El reconocido politólogo estadounidense John Mearsheimer ha puesto en duda la coherencia estratégica de Estados Unidos en el conflicto de Ucrania y en su rivalidad con China, durante una entrevista grabada en Suiza el pasado 17 de mayo. El analista realista, entrevistado por Tom Switzer, abordó la interrogante clave sobre si la administración estadounidense adoptará una postura conciliadora o beligerante en los próximos meses.

La disyuntiva de Washington

Mearsheimer planteó la cuestión central: «¿Lo hará o no lo hará?», en referencia a la posibilidad de que Estados Unidos busque una solución negociada en Ucrania o endurezca su postura contra China. Según el politólogo, los resultados del viaje del presidente Donald Trump a China serán determinantes para el rumbo de la política exterior estadounidense. El análisis sugiere que Washington se enfrenta a una disyuntiva crítica entre mantener una línea dura heredada de la era Biden o abrir la puerta a acuerdos que reduzcan las tensiones globales.

Ucrania y la obsesión con Cuba

En la entrevista, Mearsheimer también se refirió a la evolución de la guerra en Ucrania, señalando que la capacidad de resistencia de ambas partes podría estar llegando a un límite. Asimismo, criticó la atención de Washington hacia Cuba, calificándola de «obsesión» por intentar lograr un cambio de régimen contra Raúl Castro, de 94 años. Para el analista, esta prioridad desvía recursos y atención de desafíos estratégicos más acuciantes, como la competencia con China o la estabilidad en Europa del Este.

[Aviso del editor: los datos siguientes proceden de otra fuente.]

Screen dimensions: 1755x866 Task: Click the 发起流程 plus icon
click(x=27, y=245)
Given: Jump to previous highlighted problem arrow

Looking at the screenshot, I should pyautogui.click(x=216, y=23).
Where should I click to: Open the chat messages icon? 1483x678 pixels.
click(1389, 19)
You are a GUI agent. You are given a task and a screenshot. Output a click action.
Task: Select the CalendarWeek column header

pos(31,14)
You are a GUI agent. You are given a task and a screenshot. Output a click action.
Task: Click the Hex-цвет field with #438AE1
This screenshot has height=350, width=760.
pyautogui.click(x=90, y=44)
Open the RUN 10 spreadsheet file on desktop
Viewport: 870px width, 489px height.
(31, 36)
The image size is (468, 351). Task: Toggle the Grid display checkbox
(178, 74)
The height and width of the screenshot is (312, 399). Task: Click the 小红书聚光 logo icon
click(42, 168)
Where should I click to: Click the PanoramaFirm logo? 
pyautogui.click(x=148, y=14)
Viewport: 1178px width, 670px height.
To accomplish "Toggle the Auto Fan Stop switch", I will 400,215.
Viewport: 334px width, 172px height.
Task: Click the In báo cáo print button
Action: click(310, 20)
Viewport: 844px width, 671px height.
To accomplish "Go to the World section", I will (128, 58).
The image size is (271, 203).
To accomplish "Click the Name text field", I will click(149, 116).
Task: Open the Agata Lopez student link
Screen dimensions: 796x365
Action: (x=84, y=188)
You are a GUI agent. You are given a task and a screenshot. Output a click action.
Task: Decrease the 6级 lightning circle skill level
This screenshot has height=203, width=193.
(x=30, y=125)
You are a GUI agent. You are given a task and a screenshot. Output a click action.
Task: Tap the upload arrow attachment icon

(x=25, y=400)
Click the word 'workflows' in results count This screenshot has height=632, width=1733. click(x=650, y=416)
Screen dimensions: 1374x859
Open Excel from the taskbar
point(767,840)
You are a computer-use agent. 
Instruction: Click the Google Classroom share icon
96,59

La obsesión de EE.UU. por ajustar cuentas con Raúl Castro, de 94 años, logrando finalmente un cambio de régimen en Cuba, es una distracción que debilita su posición global.

Las declaraciones de Mearsheimer han reavivado el debate sobre el rumbo de la política exterior estadounidense en un momento en que las decisiones de la Casa Blanca podrían redefinir el equilibrio geopolítico mundial.